NASA plans to launch a slew of ambitious exploration projects beyond Earth’s atmosphere in the coming years, Bridenstine said. Some of those include NASA’s return to the moon and the launch of a high-tech telescope powerful enough to see the early universe, he said.

Important work for those projects will take place at the agency’s centers in and near Maryland: the Goddard Space Flight Center in Greenbelt and the Wallops Flight Facility in Virginia. Bridenstine said the agency’s partners in Maryland, including the Space Telescope Science Institute in Baltimore and Johns Hopkins University’ Applied Physics Laboratory in Howard County will all contribute to upcoming missions.

“Maryland is critically important to us as an agency,” Bridenstine said.

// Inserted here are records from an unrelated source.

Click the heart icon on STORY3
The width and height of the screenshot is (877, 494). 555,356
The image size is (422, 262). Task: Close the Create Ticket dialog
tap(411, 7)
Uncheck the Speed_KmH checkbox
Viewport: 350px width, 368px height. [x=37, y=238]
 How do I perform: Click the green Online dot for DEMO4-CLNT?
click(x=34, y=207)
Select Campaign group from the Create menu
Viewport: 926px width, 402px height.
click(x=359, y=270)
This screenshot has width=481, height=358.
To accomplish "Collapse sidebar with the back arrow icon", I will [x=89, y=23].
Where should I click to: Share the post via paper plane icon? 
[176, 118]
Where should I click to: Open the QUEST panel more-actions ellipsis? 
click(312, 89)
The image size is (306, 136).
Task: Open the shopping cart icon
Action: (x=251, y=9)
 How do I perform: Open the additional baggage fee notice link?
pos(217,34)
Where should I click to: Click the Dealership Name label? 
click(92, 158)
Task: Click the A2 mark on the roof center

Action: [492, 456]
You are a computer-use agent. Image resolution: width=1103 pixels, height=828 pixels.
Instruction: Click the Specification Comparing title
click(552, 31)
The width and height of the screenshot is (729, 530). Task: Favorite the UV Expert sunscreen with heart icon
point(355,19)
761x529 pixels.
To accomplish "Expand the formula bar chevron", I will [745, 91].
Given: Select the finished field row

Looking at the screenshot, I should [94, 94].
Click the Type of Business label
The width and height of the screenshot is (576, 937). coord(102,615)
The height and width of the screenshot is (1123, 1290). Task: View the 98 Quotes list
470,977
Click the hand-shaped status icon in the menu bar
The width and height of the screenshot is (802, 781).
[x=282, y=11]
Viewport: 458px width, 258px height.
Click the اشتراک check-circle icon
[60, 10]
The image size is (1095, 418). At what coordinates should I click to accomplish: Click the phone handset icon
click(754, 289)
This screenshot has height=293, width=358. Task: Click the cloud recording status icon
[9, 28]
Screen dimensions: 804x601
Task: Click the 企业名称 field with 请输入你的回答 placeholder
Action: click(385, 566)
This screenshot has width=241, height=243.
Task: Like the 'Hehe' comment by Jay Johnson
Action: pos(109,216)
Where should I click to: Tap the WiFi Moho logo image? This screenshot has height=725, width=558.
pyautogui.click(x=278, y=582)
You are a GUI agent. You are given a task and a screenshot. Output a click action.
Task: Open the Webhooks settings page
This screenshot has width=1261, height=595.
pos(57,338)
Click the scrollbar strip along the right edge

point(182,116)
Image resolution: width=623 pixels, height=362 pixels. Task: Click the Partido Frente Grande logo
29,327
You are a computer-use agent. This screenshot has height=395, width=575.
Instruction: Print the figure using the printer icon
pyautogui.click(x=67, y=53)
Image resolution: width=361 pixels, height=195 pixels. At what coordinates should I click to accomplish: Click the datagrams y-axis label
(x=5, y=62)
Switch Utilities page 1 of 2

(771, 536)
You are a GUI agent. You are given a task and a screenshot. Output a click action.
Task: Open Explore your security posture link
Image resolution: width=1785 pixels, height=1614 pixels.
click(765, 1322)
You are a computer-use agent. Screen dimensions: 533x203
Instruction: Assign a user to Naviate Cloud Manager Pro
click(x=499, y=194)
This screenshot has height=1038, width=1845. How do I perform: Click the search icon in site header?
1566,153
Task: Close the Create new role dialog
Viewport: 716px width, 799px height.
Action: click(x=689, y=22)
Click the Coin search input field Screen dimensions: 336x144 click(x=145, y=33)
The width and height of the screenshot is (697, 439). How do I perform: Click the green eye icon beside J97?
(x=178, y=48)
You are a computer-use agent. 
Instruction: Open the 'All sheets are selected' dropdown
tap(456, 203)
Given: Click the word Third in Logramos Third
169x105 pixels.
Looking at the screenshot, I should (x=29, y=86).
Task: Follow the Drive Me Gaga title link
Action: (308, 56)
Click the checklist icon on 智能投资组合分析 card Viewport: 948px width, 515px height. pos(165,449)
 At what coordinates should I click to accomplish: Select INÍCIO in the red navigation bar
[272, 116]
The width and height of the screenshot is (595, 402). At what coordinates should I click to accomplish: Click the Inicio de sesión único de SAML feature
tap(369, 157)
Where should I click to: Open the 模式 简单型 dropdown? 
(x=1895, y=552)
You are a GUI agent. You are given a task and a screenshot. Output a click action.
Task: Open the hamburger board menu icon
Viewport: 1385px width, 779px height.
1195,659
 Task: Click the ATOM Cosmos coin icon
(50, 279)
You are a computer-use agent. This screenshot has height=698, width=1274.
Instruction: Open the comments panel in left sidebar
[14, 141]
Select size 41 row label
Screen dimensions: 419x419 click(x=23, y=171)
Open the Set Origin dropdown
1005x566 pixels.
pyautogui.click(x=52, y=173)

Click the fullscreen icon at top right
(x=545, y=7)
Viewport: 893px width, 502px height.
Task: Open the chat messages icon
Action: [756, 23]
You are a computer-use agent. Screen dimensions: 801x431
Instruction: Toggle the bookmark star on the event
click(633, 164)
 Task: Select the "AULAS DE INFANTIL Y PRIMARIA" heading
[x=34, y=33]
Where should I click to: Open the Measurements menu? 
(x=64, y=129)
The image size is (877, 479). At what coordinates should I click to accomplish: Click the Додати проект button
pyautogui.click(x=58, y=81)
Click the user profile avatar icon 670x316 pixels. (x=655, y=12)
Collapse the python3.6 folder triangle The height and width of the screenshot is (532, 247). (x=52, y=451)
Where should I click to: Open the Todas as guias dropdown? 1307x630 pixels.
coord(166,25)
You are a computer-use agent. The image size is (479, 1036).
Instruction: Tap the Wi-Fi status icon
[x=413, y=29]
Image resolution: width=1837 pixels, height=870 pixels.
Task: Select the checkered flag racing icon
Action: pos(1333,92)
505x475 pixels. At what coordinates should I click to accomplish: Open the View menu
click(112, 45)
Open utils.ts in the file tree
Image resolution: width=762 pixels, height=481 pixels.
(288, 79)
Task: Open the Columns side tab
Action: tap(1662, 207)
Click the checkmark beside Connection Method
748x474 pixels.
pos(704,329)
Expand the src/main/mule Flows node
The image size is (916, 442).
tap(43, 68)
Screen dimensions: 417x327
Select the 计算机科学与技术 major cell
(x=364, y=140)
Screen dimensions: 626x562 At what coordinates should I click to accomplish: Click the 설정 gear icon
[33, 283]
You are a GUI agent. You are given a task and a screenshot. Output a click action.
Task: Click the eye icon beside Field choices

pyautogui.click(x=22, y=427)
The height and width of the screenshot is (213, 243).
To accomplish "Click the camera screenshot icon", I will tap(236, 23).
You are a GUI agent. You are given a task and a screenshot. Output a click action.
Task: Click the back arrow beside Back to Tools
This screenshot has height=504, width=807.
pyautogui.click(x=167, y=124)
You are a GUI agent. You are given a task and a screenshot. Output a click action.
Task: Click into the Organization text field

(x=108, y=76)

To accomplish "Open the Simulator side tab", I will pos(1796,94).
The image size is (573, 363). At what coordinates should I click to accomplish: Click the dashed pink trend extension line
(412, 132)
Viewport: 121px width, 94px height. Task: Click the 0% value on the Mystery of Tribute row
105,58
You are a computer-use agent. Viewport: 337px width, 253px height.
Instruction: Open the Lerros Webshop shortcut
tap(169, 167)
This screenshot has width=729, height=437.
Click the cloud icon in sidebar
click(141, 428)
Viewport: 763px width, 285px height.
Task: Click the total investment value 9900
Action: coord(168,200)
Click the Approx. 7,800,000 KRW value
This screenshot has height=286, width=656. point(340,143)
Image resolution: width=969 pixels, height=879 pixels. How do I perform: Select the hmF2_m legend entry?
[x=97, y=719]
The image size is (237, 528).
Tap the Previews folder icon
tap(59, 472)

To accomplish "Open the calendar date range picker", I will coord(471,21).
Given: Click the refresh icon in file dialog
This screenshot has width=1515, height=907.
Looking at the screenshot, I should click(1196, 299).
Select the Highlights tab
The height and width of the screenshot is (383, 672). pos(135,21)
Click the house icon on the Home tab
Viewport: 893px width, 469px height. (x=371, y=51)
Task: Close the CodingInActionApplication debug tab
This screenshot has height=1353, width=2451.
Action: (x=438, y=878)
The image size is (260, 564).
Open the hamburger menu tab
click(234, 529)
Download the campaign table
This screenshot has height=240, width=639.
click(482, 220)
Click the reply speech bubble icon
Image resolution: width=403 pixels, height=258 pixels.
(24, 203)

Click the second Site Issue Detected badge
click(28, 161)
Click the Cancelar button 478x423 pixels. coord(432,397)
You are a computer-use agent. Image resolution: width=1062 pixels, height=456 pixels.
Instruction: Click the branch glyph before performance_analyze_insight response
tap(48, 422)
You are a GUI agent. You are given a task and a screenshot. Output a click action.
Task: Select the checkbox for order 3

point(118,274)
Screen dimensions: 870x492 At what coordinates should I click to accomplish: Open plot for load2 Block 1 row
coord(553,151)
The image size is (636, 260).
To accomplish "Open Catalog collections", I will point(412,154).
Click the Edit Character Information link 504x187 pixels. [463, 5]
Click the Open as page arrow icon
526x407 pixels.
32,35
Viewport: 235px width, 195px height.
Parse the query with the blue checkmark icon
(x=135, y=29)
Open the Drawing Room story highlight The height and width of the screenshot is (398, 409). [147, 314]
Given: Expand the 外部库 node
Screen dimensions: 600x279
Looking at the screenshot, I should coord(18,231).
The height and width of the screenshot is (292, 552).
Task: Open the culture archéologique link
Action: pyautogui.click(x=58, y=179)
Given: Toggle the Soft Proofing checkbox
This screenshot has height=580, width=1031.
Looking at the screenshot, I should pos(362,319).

Some of the work being done in Maryland includes improving communication in space, building payloads for NASA’s next lunar lander, and even analyzing data from telescopes to pinpoint stars with distant planets. The agency plans to launch a new space satellite into orbit next year, Bridenstine said. And officials hope to put a man and woman on the moon by 2024, according to NASA’s Artemis Project.

Van Hollen emphasized that NASA and Maryland have a mutually beneficial relationship. There were more than 35,000 NASA-related jobs in Maryland last year, and the agency generated roughly $7.5 billion in economic output in the state in 2019, according to its annual economic impact report.

NASA is digging into its pockets to keep planned missions afloat despite the financial strain brought on by the COVID-19 pandemic, but Bridenstine said the space agency has identified which missions are essential to the country and which ones could be delayed if need be.